Extract provided:
July 25, 13:00 PST, Lat 26°50'N, Lon 150°21'W
Beautiful Kaneohe Bay (the finish line) is about 500 nautical miles away on a magnetic bearing of 222. We're getting closer. The morning roll call yielded some interesting surprises: We are in the upper right corner of the course, with a lot of leverage. That's what we wanted. There is a persistent right shift when you get to the islands to between 70 and 90 degrees magnetic. Right now Flash is on our left on a 30 degrees magnetic even split so we are ahead as the wind has been averaging 45 degrees. Holua (with Dave and Adrienne aboard) are about 80 miles behind us at a similar latitude. They are also betting on the right shift and worked hard to get leverage on Flash. When the wind shifts, Holua could get ahead of Flash.
It's now 6 days that we've been going day and night, and we have serious sleep deprivation. We'll sleep once we get there and have some delicious island sashimi, fresh Poke, and chilled fresh sliced mangoes. That sounds awesome. Turn on Iz Kamakawiwo'ole!
July 25, 08:45 PST, Lat 27°20'N Lon 149°48'W
This morning the sunrise was spectacular, right above the deflated Squalls of last night. The wind maxed out at 28 knots last night so things were relatively mild throughout. It was very dark and we sailed conservatively yet fast. Roll call will be interesting. We assume that we got passed by the big crewed boats.
July 25, 05:16 PST, Our first encounter, 595 miles to Honolulu, bearing 225°
"Turn on the radio quick…Channel 16…There's a sailboat to Starboard flashing lights." I emerge. Not my watch time quite yet, but on our boat it doesn't matter because we're both always on watch. A few switches flicked, "This is vessel Pegasus Whisky Delta Delta niner one seven eight hailing sailing vessel at 27:13 North by 148:58 West" That's exciting, our first encounter for the last 6 days. It's a fully crewed J-35 called "Urban Renewal". We chat a bit, they've gotten stuck in the back of squall and a few light spots and seem happy to have found the wind. We're going by fast. We will see them in Kaneohe Bay. Nice team.
The night has been fast. It is still night as the sun rises around 7 am PST here. I'll give Richard a break. We sailed through a couple of 28 knot squalls and some light spots. It's been a good night. We stuck to our plan. Favoring starboard at night.
July 24, 20:30 PST, 677 miles to Honolulu, 17 knots of boat-speed in 26 knots of wind from 55°
Transpacific races like Pacific Cup are all about squalls and cloud management: This picture taken during a lull at 4 PM, you can see
the squalls starting to form.
By now we are totally desensitized. Thirty knot puffs, bring it on! 25
knots of boat-speed, while taking a bite out of an apple. 3 days ago we
would have been terrorized and shaking in our boots. Yes if we crash,
that Navy Blackhawk chopper better come and get us because there
won't be much of anything left. We checked the life-raft and the
grab-bag, it's there ready to go. We're racing Adrienne and Dave for a
one-dollar bet and the record. As of this morning we have a shot at both.

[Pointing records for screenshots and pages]
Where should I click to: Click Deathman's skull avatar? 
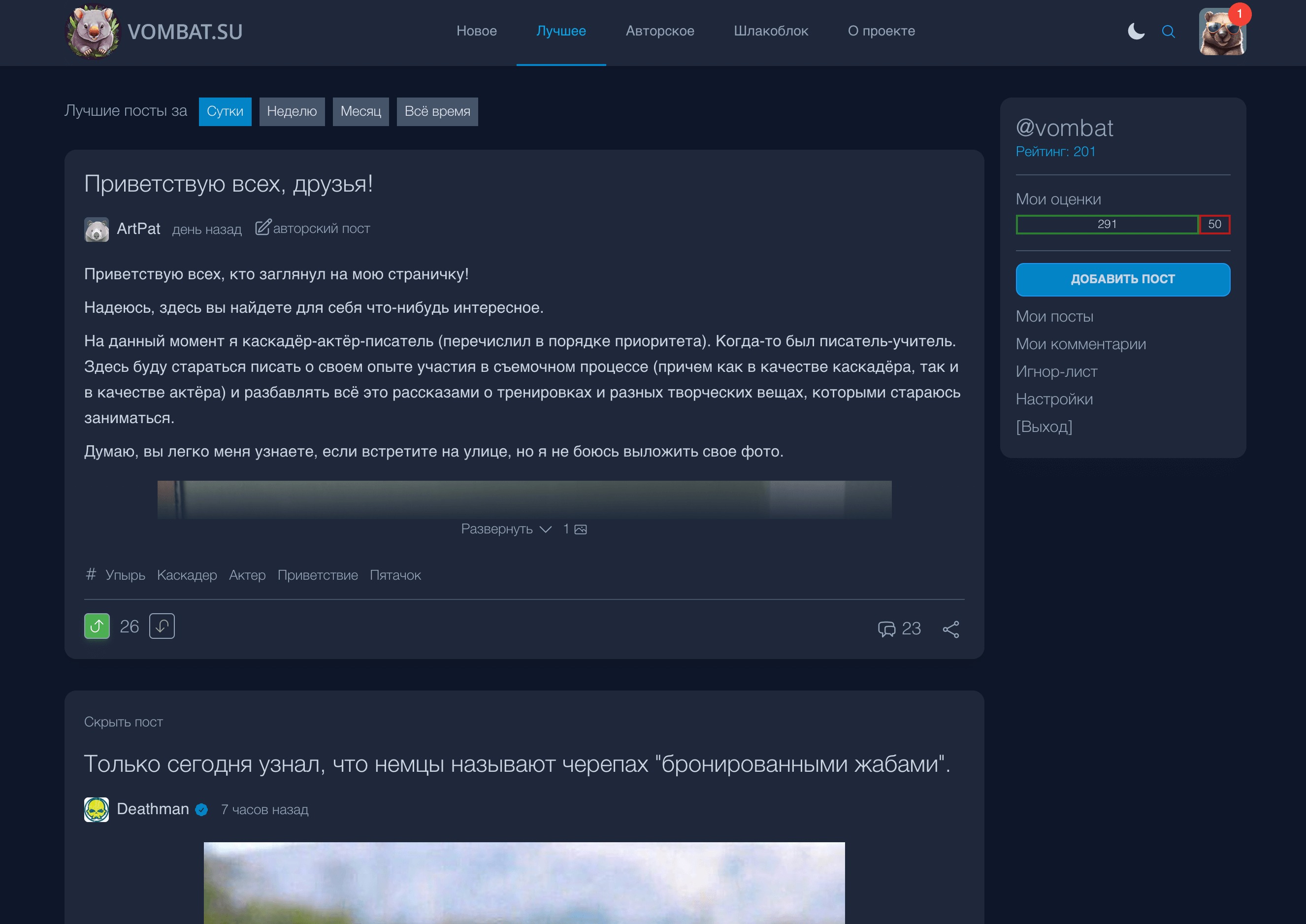97,809
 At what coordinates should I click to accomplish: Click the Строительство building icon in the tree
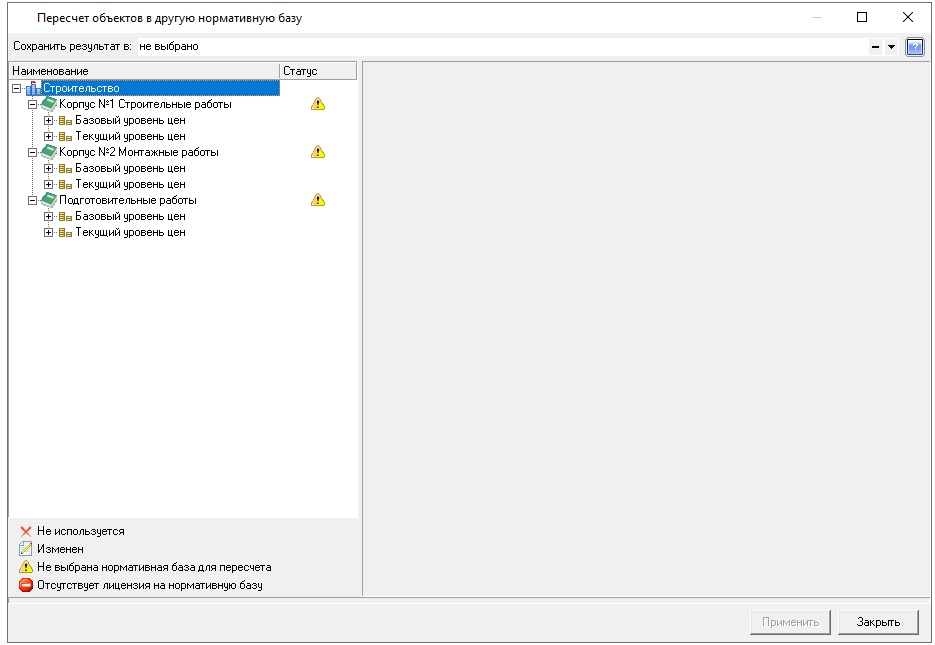tap(33, 88)
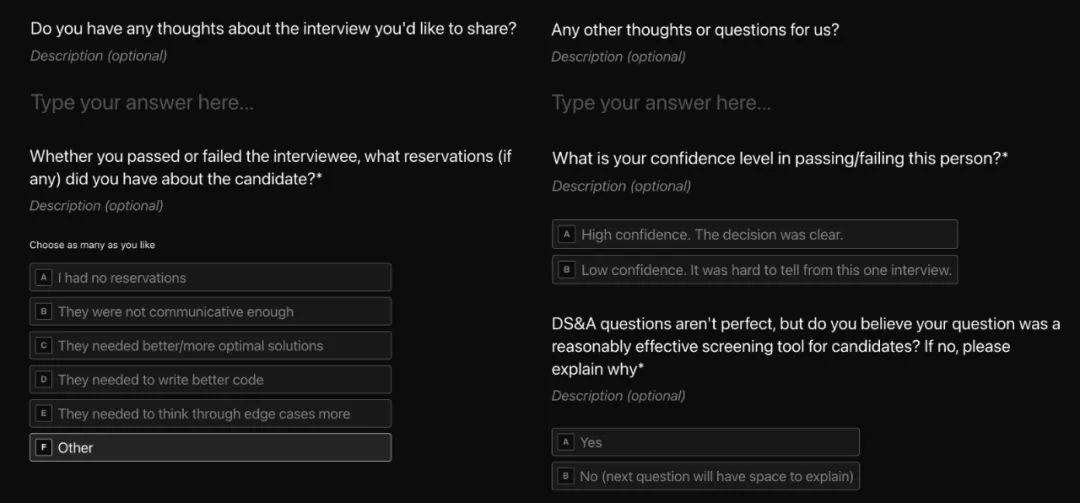Select 'No (next question will have space to explain)'
Viewport: 1080px width, 503px height.
[x=706, y=476]
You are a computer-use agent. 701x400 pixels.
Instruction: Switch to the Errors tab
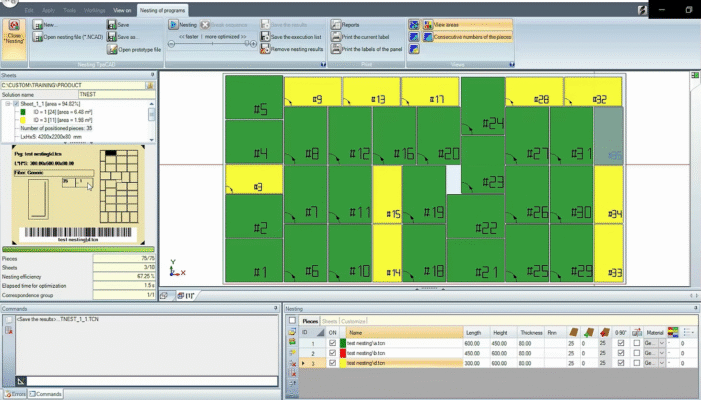(15, 395)

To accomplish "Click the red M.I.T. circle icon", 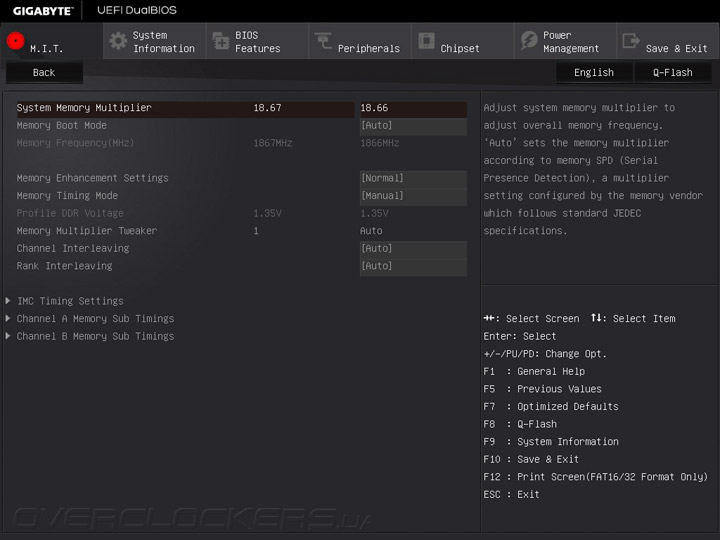I will (x=16, y=41).
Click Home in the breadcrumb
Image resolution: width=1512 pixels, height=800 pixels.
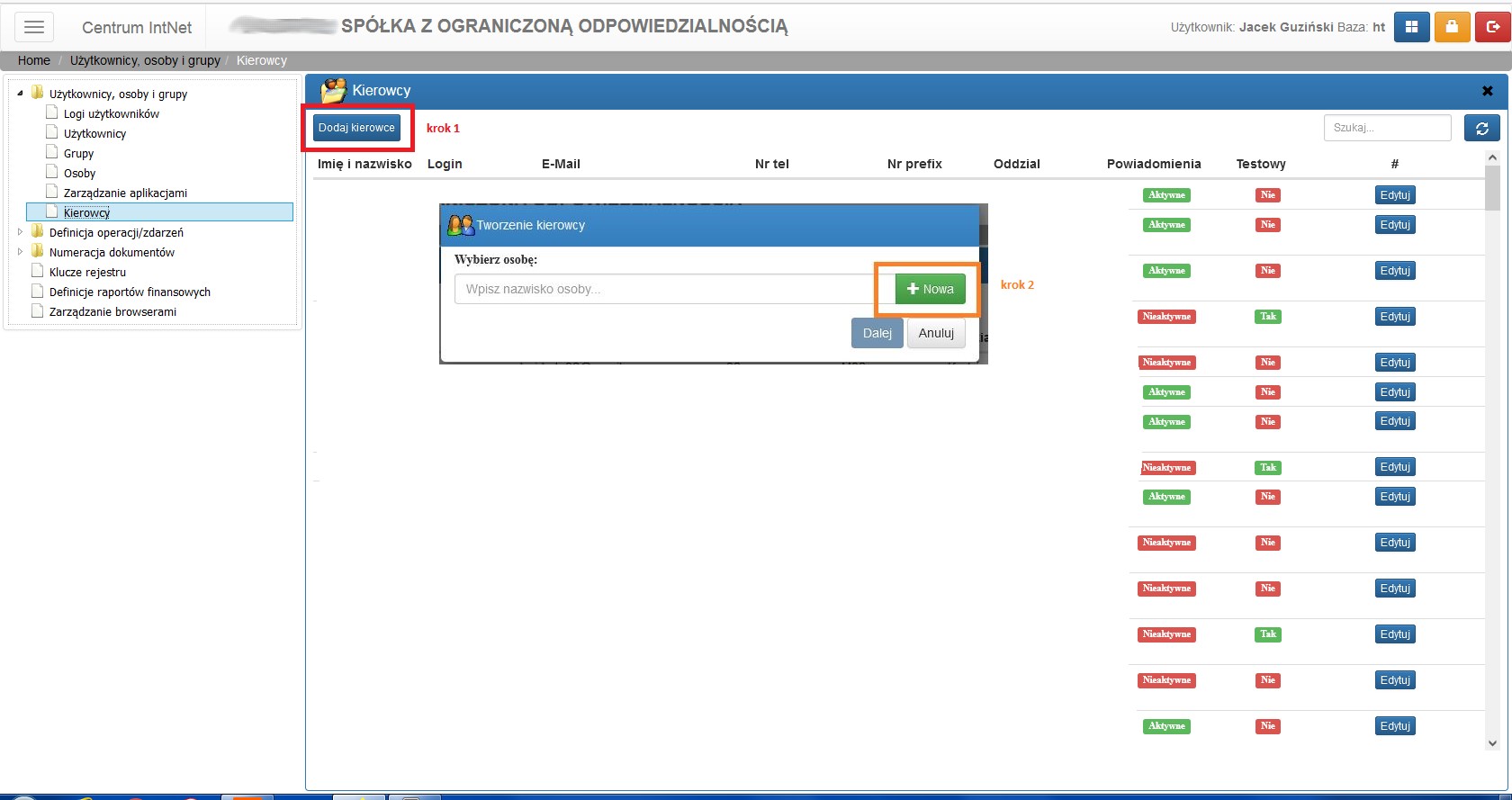(x=34, y=60)
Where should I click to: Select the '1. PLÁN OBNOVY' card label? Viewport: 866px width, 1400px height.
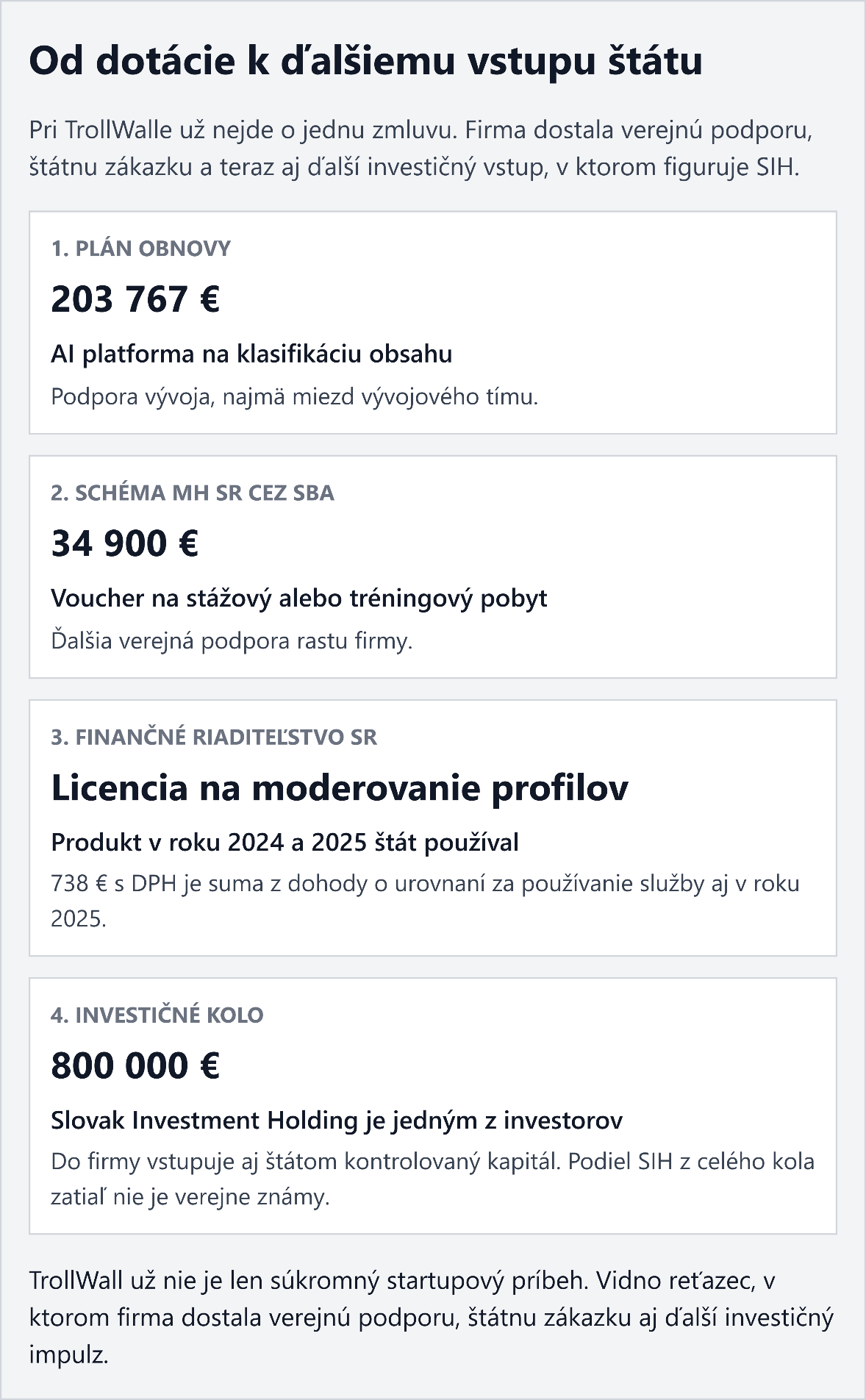point(140,249)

Aim:
Could you extend the Pacific Cup sailing log above, picking up right after its last sentence?

Result:
But until tomorrow morning, we won't know if our Karver lock failure and the couple of hours we lost didn't do us in for both the dollar (very
important) and the record (they come and go - we held the fully crewed
one for a decade from 1986 to 1996).
Night is coming and the squalls are towering. Many people think that this
race is about GRIBs, routers, electronics, weather maps, quikSCAT charts, and
technology. I think that these Transpacific races are won or lost with
good old fashioned navigation skills. It's all about clouds and squalls.
The GRIBs and weather maps can't help with them. The last
third of this race is like a dinghy race downwind to the leeward mark
with lots of squalls throwing you curve balls, or giving you an
opportunity to ride them for hours on end. I learned that from Mark
Rudiger. Rudi would get on the boat and bring all his notes from his
prior crossings. When we'd get to the squalls, he'd study at the nav
station, then get on deck and ask questions to the crew. What's the bearing
of this one? How about that one? How high is it already at 8 PM? Wow
that's going to be a killer around 3 am when it collapses after the air
has cooled and the sea surface temperature has remained fairly constant.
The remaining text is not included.